I took her 16 year old son into our home when his mother kicked him out for eating a bag of crisps?!
She has spread mallicious vile rumours about me, told me she would have me put away for good!?
AND for the record... DP has not been periodically miserable with me! We have coped with PND, a nervous break down, redundancies, no money, being homeless with a baby and moving house 5 YES 5 times in the last 2 years, show me someone who would not show cracks under that strain and i will show you a golden fucking donkey.
Sometimes i wonder why i bother with getting advice on here when people like you come along and spout such bollocks!
I agree that DP's sister is caught in the middle of it all, i think DP is quite hurt that she has invited every single person in the family except us, she has even invited a cousin that she has never met or even spoke to.
I have told DP how i feel about it all, however have also told him whatever he feels is right and the best thing i will go with whatever he feels as it is his family not mine.
I hate seeing him so hurt and shot down by his mother.
That's a lot of extra info that isn't in your OP. and you didn't ask for advice, you asked are you being unreasonable. To attempt to make the decision on your partner's behalf that he should stop seeing his own mother? Yes. Utterly.
When you say better off without family-do you just mean MIL?
It´s possible that his sister has been told to choose your husband or her mother for her wedding.
Although it´s hard, if she gets on OK with her mum, why wouldn´t she choose her & not you two?
It is not your decision to make weather your partner has a relationship with his family or not.
Look at it for his mothers point of view, you blocked her from her grandchild until you needed someone to be there where you were sanctioned, you and her son have an on off relationship and now you have told her son to have nothing to do with her, as she sees it you are the problem,
On the other hand she sounds like a right bitch herself.
I think it is a shame your SIL has had to choose who to have at her wedding but she has clearly decided she wants her mother and not you and her brother there.
Just let it go, work on raising your child and on your relationship with your DP and let the rest get on with it
bag My OP was long enough and i felt i was blabing to much. i am not trying to make the decision on his behalf, it is my opinion. I have not told him he cannot see her.
diddl Ye i just mean MIL, however some of my own family have fallen out and i have never taken sides because it is not my fight. i feel his sister has taken sides because MIL says so.
keep I didn't block her, DP did, any decision that has been made re MIL has been made by him and i have supported that.

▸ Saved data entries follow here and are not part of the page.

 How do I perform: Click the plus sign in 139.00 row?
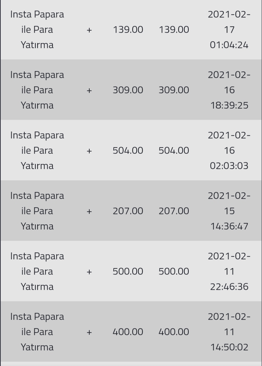coord(89,30)
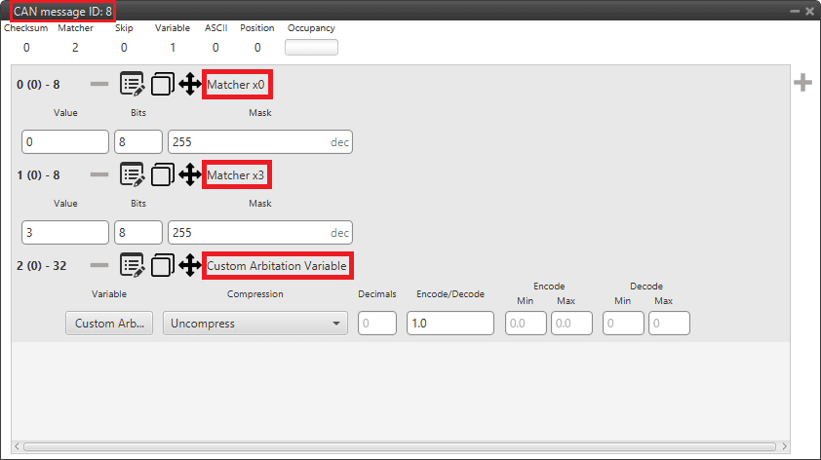Click the Bits field of Matcher x3

point(137,233)
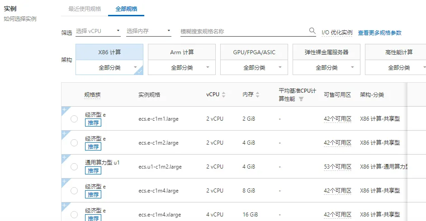Click the 模糊搜索规格名称 search field
The height and width of the screenshot is (221, 426).
243,31
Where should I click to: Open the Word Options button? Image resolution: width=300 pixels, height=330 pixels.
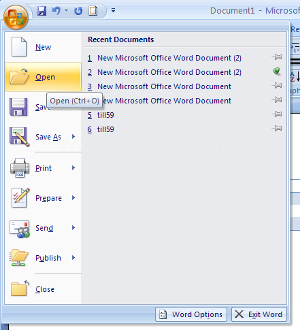tap(191, 314)
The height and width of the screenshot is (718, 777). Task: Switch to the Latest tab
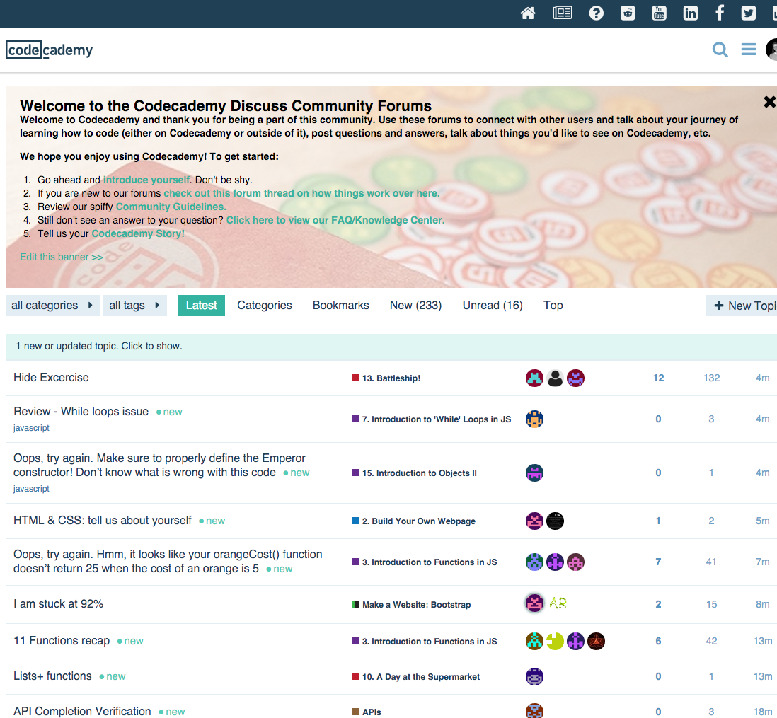[x=201, y=305]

When they fell out previously it was me saying she should see DD as she is her grandmother but ever since she has done these things towards me i have changed my mind about her totally.
not being funny but do you think maybe your perception may be slightly skewed with your breakdown and stuff
not being funny but do you think maybe your perception may be slightly skewed with your breakdown and stuff
are you serious?
That is a valid question lil. My PND made me think everyone was being funny toward me. I was highly sensitive.
womans are you fucking serious? i seriously hope your not.
My breakdown and stuff? WOW do you show such compasion away from the internet?
domedon I don't think everyone is being funny towards me atall. i am not a paranoid person by a mile. This is about 1 person - My MIL. anyone who has seen the way she is with me and DP agree that she has a problem.
When she said my DP had ruined her life, does this make him highly sensitive to?
Firstly your mil sounds like she has got a screw loose.
If it was your wedding day you would want your mum their no matter what. You wouldnt want any arguing, you would want your wedding day to be perfect. If you are both invite firstly their would be a row of some sorts, and more importantly the wedding day will be ruined.
If I was you I would just stay away from it all, its his family and he needs to man up and deal with them. What he needs from you right now is a shoulder to cry on.